DocJekl
Yes, I have a Plethora
- Joined
- Oct 3, 2011
- Messages
- 5,443
I'm having a real hard time. At first it was just getting thru the gut punch of the news, planning and scrambling to trip back home, dealing with funeral and getting back home. But now, back at work and back home I think it's starting to really sink in....
I hate that to me, it was so sudden
So unexpected
In hindsight, I know he was struggling for a long time. More than I realized. So it wasn't really a surprise..
I hate that my stepmother was telling my wife how bad things were and she was trying to tell me .. gently
But what they were saying didn't line up with what he was saying to me or letting me know.
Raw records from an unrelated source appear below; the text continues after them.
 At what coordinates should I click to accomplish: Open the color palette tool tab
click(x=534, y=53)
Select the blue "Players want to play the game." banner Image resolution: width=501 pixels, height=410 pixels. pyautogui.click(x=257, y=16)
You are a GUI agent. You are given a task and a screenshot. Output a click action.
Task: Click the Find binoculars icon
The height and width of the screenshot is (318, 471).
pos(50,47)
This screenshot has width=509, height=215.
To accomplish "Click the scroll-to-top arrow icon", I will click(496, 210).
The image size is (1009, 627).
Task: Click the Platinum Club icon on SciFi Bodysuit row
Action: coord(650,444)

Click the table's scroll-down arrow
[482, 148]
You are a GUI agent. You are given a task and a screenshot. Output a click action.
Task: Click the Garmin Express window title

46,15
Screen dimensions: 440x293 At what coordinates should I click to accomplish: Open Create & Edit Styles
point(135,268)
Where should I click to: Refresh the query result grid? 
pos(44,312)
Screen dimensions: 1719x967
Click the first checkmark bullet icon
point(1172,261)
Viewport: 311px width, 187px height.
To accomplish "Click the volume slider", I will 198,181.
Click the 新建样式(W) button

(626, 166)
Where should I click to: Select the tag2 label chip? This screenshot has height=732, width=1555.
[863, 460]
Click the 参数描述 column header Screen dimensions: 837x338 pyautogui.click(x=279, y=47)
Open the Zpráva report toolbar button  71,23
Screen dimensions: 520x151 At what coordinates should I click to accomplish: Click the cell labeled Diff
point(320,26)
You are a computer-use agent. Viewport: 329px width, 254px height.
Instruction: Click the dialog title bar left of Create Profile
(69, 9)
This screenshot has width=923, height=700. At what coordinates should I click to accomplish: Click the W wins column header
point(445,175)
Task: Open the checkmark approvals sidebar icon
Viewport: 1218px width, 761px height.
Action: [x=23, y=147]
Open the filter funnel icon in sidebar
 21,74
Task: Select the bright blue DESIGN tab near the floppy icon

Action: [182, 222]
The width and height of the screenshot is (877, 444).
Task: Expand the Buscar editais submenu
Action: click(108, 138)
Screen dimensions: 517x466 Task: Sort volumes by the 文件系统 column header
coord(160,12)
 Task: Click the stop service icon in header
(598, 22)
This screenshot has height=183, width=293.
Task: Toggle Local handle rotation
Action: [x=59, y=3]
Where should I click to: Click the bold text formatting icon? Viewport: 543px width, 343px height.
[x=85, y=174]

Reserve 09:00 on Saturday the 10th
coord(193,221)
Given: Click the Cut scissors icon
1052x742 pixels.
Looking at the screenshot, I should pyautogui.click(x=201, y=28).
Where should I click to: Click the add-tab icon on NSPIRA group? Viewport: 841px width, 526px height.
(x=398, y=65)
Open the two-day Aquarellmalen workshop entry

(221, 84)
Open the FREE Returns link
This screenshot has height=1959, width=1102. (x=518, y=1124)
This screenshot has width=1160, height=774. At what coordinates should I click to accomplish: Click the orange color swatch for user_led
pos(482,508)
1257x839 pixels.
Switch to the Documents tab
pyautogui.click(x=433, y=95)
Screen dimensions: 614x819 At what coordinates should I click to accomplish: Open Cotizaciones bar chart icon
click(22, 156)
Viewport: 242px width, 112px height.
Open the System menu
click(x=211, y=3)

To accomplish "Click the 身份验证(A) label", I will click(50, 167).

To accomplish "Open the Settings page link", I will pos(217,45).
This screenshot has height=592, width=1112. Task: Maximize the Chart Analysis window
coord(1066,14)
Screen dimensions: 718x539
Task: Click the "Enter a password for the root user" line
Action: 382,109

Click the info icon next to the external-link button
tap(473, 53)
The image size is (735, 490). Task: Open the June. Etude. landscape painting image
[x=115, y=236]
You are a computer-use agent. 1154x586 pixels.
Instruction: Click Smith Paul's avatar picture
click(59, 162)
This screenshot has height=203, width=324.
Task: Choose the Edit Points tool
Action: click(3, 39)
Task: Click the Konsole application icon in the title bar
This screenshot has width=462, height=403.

I hate the realization that ...there is no more Sunday calls, no more teasing about his jets being terrible
No more ..any of it
That, I suppose is true for everyone, that their father has always been a larger than life figure. We all know and we all say stuff like...we won't be here forever
But we kinda expect him to be
And I hate that it's sinking in that ...he's gone
I didn't even get to say goodbye
Not really
I know it's hard, and I lost my father 15 years ago - he lived across the country, and we had not seen each other for a while too, just the phone calls. It does hurt less with more time, but when it happens it feels like the whole world drops out from under you. What's important is that you loved each other, and to have faith that he is in a better place and not suffering now.